This summer, I worked for a non-profit organization in Karatu, Tanzania called FAME (Foundation for African Medicine and Education). Their mission is to improve the quality and accessibility of medical care in rural Tanzania and they provide patient-centered, rather than profit-oriented care to all, even those who cannot afford it. I was given the opportunity to shadow doctors in the hospital’s inpatient, outpatient, and maternity wards. Often, I was able to assist the medical team in minor procedures and surgeries as they were more than willing to teach me and I was eager to learn from them. Aside from working in the hospital, I created an oral hygiene program for primary students and presented the program at many schools in the region. It involved teaching children how to maintain proper oral hygiene and I provided students with toothbrushes I made from a local “toothbrush tree” and taught them how to make one themselves so they had a sustainable way to practice these techniques.

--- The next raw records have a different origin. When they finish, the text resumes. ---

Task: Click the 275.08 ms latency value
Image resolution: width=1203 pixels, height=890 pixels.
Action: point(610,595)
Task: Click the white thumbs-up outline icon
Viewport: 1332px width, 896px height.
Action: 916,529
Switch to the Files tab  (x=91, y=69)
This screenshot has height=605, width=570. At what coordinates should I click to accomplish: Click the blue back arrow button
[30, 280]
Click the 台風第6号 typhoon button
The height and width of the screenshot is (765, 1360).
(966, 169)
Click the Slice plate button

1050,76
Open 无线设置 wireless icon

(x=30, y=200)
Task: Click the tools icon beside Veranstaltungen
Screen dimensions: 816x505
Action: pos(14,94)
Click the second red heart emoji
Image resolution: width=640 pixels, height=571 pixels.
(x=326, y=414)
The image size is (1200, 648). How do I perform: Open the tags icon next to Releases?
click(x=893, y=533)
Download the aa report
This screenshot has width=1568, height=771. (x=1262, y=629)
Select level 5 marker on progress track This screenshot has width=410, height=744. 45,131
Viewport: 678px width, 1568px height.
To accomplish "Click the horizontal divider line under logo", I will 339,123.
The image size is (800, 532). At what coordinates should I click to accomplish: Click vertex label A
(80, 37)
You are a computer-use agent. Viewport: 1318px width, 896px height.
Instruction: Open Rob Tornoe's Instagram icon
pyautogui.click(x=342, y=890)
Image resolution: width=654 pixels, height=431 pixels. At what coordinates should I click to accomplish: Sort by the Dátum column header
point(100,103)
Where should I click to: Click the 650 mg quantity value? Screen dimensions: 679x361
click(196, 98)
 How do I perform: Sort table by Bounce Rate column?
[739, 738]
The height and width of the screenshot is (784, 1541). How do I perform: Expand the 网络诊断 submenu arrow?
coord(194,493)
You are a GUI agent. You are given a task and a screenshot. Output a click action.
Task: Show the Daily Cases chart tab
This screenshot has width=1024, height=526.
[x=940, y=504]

This experience has been eye-opening. I worked with Tanzanian and Maasai patients every day and through this work I was able to develop a greater sense of humanity and empathy for others. I found through my time here that my purpose in life is to serve the poorest of the poor throughout the world, because no one deserves to be deprived of basic human needs such as quality health care simply because they cannot afford it or if it is unavailable. I will return to Colgate with an enhanced worldview.
In general, I believe it is incredibly important and valuable to venture out into the world and experience foreign cultures. By immersing myself within Tanzanian culture and learning Swahili, my experience working at the hospital was greatly enhanced. Apart from the cultural benefits of working at FAME, I was able to witness and assist with many things in the hospital that would not be possible for undergraduates in a pre-med internship in the U.S.